The psalm jumps ahead to the moment of the liberation of these slaves. Like a bird from the fowler's snare, the people of Israel are brought out of the land of Egypt, and they sing of that liberation: 'our help is in the name of the Lord who made heaven and earth'. Just as the creation is the first moment in the story of salvation, so the great acts of redemption are always new creations. It is the same Lord whose power is engaged in the one as in the other, in all acts of creation and in all acts of redemption.

If the logic of Pharaoh is tragically familiar, the logic of the sayings of Jesus recorded in today's gospel is much more difficult to understand. The one we celebrate as the Prince of Peace, who comes to establish a kingdom of love, justice and peace, says that he has not come to bring peace but 'the sword'.  He has come, he says, to set one against another, to sow division in families. And if someone who wishes to follow him loves a parent or sibling more than he loves Jesus then he is 'not worthy of him'. To find your life is to lose it and to lose your life for his sake is to find it.
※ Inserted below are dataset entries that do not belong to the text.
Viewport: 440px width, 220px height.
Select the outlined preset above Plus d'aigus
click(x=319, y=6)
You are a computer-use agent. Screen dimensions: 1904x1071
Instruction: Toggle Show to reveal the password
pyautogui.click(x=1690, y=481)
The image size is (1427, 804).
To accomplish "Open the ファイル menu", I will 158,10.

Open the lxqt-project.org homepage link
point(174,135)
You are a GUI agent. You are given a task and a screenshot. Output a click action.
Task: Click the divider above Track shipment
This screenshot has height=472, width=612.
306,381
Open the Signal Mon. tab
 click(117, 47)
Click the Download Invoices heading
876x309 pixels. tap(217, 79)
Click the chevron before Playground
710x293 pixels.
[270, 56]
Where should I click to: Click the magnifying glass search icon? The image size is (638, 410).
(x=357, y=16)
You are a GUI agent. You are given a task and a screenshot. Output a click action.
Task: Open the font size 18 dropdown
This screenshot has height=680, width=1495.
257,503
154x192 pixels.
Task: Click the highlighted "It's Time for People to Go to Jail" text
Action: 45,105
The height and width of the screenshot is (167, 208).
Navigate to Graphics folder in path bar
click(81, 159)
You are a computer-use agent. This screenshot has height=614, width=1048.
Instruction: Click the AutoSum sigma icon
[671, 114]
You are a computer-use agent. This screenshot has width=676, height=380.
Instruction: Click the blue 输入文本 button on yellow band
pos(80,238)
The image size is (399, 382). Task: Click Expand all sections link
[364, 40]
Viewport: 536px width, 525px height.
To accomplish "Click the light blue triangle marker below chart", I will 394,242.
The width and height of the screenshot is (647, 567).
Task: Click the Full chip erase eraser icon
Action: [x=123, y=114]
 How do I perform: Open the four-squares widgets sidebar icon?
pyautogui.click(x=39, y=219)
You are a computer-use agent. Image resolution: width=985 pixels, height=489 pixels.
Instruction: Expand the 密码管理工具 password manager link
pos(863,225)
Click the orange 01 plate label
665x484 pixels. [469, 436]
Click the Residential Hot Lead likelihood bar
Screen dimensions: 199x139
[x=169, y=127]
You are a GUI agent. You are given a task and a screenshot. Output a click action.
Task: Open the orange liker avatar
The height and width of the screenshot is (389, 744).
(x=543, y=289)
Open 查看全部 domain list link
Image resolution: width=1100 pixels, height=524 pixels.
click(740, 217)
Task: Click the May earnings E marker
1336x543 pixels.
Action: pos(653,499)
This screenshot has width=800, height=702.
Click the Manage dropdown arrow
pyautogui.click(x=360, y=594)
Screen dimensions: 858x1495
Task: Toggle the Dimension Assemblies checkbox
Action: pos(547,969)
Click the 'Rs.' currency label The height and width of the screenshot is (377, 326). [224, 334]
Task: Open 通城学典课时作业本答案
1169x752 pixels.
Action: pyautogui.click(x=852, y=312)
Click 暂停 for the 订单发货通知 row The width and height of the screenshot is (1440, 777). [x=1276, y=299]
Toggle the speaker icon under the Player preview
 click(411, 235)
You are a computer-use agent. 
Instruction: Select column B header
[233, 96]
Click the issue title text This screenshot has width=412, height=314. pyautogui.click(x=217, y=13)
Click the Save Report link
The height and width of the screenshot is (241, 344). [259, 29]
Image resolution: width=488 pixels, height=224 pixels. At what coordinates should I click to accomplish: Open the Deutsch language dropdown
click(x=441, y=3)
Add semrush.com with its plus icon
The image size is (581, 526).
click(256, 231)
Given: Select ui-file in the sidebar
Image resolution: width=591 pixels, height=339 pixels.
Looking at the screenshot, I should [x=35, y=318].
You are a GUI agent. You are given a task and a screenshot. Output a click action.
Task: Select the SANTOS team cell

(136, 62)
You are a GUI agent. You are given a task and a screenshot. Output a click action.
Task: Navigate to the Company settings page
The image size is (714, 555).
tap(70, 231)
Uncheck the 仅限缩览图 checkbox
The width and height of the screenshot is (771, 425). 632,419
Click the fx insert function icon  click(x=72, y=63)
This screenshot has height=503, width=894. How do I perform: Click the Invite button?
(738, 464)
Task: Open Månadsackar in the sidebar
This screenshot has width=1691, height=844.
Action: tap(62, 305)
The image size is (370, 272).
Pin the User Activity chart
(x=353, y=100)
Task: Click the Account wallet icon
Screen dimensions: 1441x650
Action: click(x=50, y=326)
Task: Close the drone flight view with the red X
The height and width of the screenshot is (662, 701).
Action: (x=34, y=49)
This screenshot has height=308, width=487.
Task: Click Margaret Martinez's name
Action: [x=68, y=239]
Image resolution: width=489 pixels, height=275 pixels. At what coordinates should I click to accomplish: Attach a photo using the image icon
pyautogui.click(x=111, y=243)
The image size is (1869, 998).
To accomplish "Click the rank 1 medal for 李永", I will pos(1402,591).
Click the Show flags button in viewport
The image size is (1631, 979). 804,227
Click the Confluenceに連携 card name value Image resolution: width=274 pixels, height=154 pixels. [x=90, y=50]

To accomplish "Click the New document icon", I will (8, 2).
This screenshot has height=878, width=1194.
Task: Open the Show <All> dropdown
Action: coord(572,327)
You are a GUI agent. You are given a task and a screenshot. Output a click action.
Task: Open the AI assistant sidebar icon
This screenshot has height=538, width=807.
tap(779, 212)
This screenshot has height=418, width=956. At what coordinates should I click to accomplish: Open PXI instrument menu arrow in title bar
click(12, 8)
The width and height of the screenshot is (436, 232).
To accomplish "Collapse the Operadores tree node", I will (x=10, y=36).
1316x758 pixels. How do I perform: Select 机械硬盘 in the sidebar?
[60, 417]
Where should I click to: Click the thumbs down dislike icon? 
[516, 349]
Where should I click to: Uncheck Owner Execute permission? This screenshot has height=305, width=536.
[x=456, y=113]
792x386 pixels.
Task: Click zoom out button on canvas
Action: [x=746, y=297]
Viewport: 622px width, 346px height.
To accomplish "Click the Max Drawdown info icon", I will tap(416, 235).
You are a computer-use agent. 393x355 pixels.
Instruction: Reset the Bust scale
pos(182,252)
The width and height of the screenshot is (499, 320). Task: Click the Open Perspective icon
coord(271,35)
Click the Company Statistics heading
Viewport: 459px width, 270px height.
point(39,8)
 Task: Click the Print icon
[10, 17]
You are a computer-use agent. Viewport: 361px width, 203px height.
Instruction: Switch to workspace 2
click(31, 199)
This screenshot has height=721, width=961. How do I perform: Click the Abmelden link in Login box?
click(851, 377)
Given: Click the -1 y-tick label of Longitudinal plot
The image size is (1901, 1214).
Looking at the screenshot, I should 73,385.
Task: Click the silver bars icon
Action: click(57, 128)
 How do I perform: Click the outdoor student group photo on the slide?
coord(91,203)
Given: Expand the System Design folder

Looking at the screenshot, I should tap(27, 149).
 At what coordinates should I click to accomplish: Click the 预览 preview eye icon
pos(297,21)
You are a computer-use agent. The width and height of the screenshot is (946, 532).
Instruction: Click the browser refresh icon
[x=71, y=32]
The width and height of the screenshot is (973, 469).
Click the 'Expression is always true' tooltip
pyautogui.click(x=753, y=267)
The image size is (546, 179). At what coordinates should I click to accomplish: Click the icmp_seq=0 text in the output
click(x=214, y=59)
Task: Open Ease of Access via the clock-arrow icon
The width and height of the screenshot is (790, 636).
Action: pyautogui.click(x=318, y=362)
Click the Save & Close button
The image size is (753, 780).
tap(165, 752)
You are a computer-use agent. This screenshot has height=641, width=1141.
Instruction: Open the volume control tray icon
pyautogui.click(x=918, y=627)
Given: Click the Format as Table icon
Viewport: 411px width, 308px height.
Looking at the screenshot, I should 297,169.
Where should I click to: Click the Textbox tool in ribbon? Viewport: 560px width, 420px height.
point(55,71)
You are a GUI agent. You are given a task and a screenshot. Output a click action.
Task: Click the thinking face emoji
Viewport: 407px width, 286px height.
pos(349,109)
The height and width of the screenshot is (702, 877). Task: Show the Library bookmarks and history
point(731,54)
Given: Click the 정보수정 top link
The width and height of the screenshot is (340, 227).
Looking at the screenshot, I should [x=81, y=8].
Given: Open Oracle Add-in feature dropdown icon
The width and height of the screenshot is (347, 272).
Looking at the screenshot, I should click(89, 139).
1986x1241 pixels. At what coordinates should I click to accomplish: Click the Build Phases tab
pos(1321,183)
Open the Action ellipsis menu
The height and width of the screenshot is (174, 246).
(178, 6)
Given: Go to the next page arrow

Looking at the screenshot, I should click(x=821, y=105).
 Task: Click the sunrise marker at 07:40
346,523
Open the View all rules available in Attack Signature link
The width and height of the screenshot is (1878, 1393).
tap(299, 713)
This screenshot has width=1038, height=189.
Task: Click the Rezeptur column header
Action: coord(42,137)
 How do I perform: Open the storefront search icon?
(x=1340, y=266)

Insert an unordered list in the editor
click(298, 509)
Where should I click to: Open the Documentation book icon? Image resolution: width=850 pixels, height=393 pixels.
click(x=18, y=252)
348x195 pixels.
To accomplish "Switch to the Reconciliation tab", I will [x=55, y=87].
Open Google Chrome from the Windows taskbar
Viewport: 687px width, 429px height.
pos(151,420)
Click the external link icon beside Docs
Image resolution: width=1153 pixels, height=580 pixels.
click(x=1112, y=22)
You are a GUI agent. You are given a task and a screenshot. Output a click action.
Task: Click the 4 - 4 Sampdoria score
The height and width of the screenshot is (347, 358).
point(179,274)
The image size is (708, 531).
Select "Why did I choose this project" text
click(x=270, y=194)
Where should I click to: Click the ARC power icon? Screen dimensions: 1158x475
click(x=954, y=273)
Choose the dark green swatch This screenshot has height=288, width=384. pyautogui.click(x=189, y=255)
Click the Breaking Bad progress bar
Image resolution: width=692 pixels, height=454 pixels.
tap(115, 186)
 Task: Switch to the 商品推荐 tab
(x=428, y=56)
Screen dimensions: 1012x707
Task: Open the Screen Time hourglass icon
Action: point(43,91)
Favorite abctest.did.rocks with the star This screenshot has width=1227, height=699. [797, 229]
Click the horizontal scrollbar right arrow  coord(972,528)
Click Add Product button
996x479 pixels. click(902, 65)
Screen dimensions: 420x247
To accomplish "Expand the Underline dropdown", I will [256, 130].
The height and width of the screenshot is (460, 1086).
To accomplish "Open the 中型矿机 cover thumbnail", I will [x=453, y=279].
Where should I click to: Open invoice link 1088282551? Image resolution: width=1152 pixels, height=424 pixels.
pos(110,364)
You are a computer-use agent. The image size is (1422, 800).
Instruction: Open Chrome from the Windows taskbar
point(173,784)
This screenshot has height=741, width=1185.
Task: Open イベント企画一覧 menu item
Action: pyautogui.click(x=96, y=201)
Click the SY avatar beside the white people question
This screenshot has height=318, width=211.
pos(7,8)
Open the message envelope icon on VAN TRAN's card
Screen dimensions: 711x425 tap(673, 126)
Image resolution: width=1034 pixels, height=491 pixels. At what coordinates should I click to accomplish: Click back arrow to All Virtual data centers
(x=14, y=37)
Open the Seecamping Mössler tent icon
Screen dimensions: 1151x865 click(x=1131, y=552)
The last part of his sayings is gentler and easier to comprehend: receiving him, or a prophet, or a righteous person, even giving a cup of water - all such acts will merit a reward.

What kind of shrewdness is operating in the first part of those sayings? what kind of wisdom is this? Matthew's gospel tells us that these sayings are 'commands' of Jesus, directing his disciples as to how they should live. It is easy to see how the command to receive people worthily and to treat them kindly is of Christ, the command contained in the second part. But what of the first part? There he is speaking of the attitude or disposition that is necessary if the good deeds of the second part are to have their true significance as the acts of people who are really following him.

It is the 'logic of the cross', a kind of 'divine shrewdness', which aims at the most radical liberation of all, freeing ourselves from ourselves. He calls his followers to find their identity and their sense of belonging most radically, most fundamentally, in Him. So it means finding our identity and belonging not in the first place in family and the relationships it values, but in the freedom to remain faithful to Jesus no matter what comes and no matter what the impact of that faithfulness on all our other relationships and commitments. Otherwise to find my life will be to lose it, because my true life is to be found only in Him. And so to lose my life for His sake is the way, truly, to find it. And with Him to find all those relationships and commitments again.

The fowler's snare, the hunter's trap of egoism is the most subtle and shrewd of all because it can put even our noblest aspirations at the service of its own concerns, to fix us on ourselves and to keep us fixed on ourselves. Whereas the cross is the key that opens the door of this trap and allows us to emerge, not without suffering and struggle obviously, but into a new light and a new life, into a new creation.